The Texas Vampires were a group of researchers from Baylor College of Medicine who in 1998 conducted a study on arrhythmogenic right ventricular dysplasia among the population of Grand Falls-Windsor, Newfoundland and Labrador, Canada. The study team was led by Dr. Robert Roberts, who was president and CEO of the University of Ottawa Heart Institute from 2004-2014. Because of the settlement pattern and isolation of the province's population, Newfoundland has "big clusters" of certain genetic conditions, making it a focus of research in genetics. In 1998, one such "cluster" emerged in the community of Grand Falls, where a number of people were found to have ARVD and some died of the condition. A group of researchers from the Baylor College of Medicine arrived in Newfoundland to study the community. The group collected blood samples, family histories and electrocardiographs from community members in order to test for a particular biomarker indicating a genetic predisposition to the condition.
Media Coverage
Due to the ethical concerns and the speed at which the sampling took place - the team flew in, collected the blood samples, and then flew out again within days of arriving - the local people and the media began referring to the researchers as the Texas Vampires. The story became the topic of an extensive radio broadcast by the Canadian Broadcasting Corporation. A Baylor official responded that "There can also be different interpretations of what is being said both by the research team and other family members. In many cases the concerns arise due to communications falling short during the entire process." She added that although "current regulations do not demand the release of information...we are planning on providing all of the genetic information that we have". The team published an article in Circulation announcing the localization of the gene believed to be involved in ARVD. Members of the group later published another paper relating a different gene to the condition.
Ethical Concerns
During the study, participants voiced concerns about the way it was conducted, suggesting that the informed consent process had been rushed or even skipped, or that potential participants had been made to feel they might die if they did not take part. They also objected to not being given the results of the study: "the Baylor Research team should know who is at risk of those people they tested, of having the condition and those who do not...That information has not been made available to the families". Moreover, the patient records acquired upon performing their tests with the help of local hospitals were never shared with the patients' respective healthcare providers; such abstention of relevant medical information further aggravated the situation by preventing patients from receiving accurate follow-up care.

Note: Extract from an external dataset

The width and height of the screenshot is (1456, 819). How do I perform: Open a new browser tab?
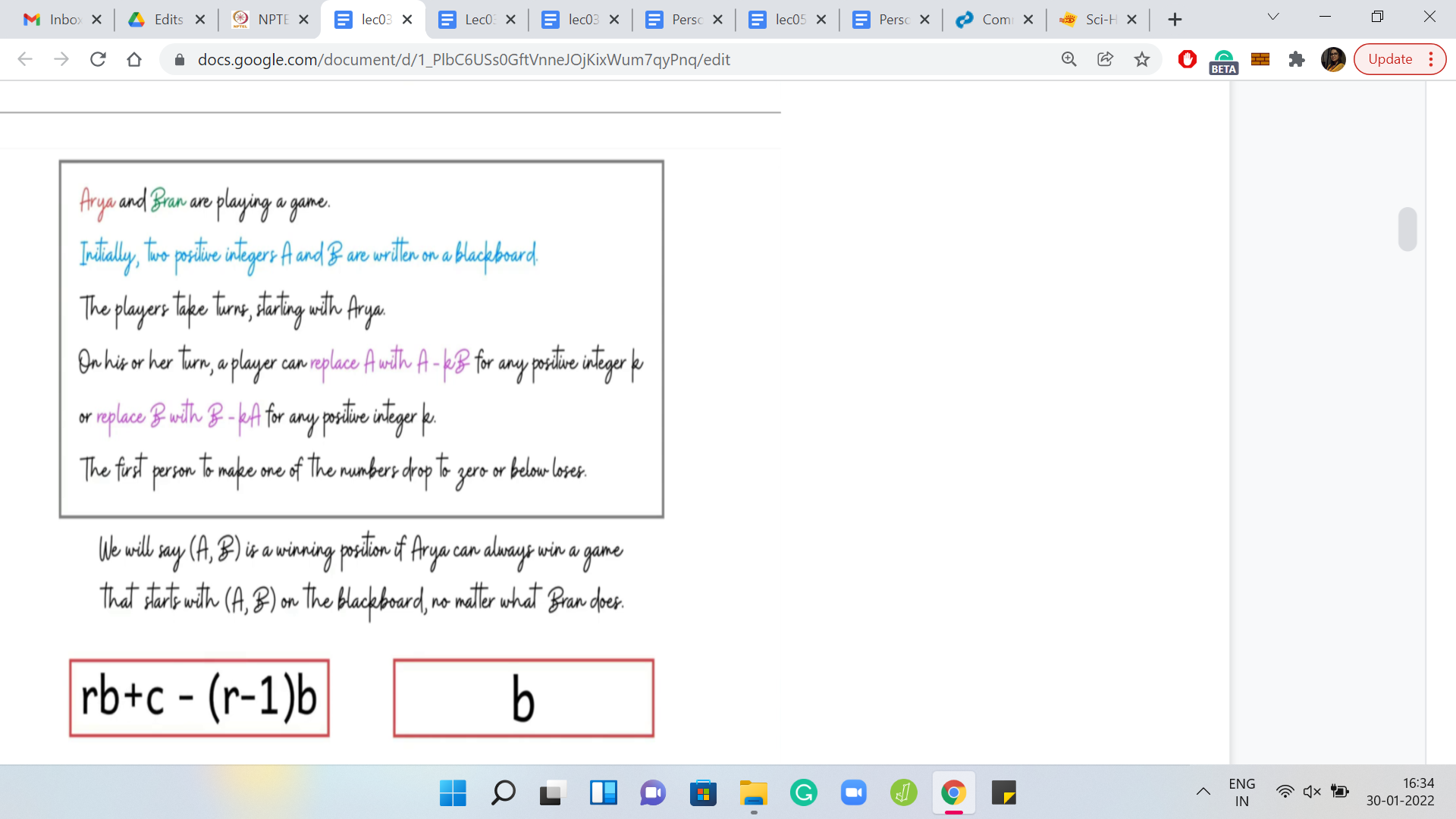1175,20

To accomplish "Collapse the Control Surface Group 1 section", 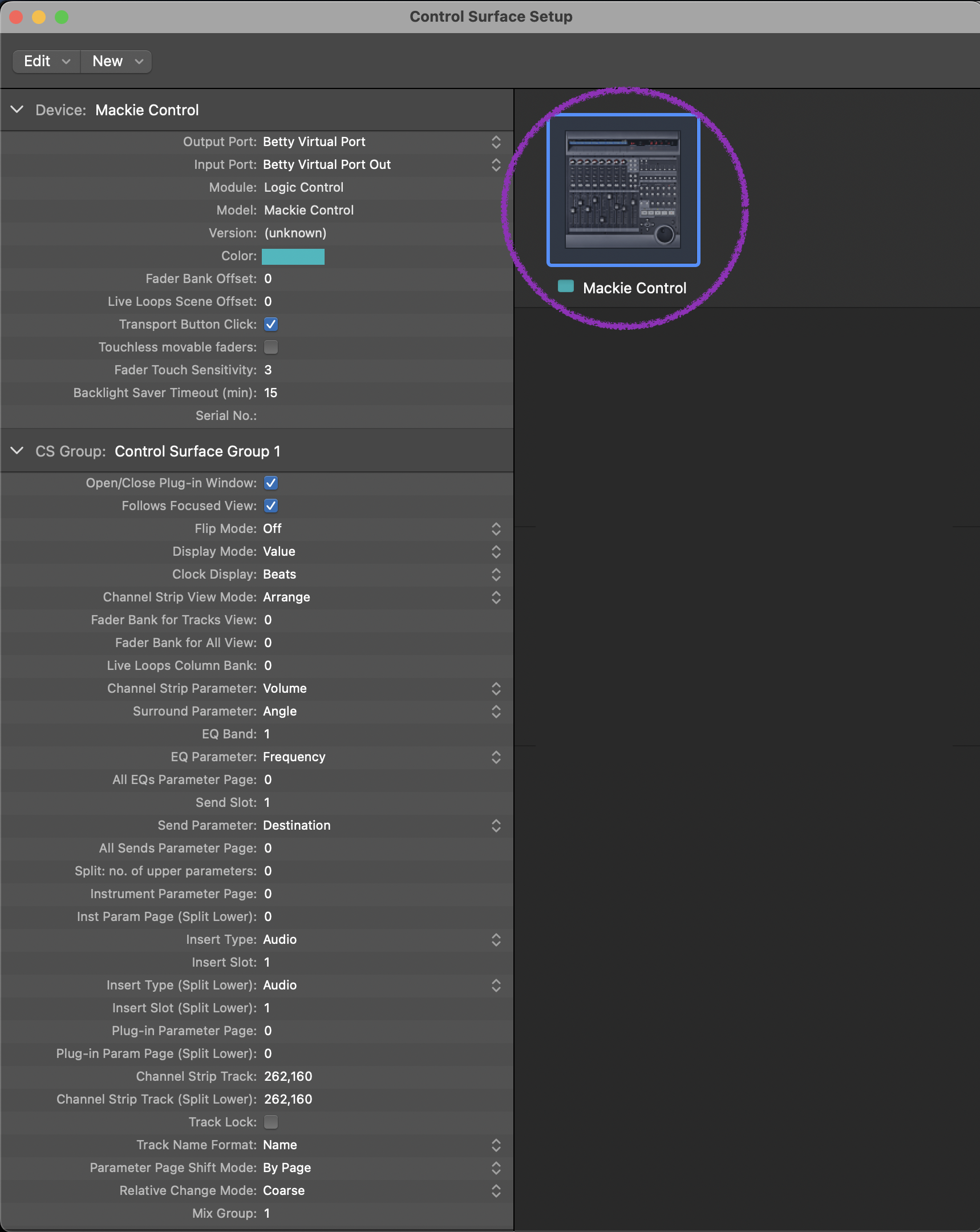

The retention of test results, such as echocardiograms and 12 lead electrocardiographs, not only resulted in the premature death or uncontrolled illness of some participants, but also opened the discussion on whether researchers should be compelled to report any results with medical relevance.
Aftermath
The actions of the Texas Vampires and the public outcry regarding the incident led to the development of Newfoundland's Health Research Ethics Authority, a review board "to evaluate the ethics of all genetic studies proposed for the province". The board is the arbiter of which study groups are permitted to collect genetic materials from Newfoundlanders, among other considerations in medical ethics.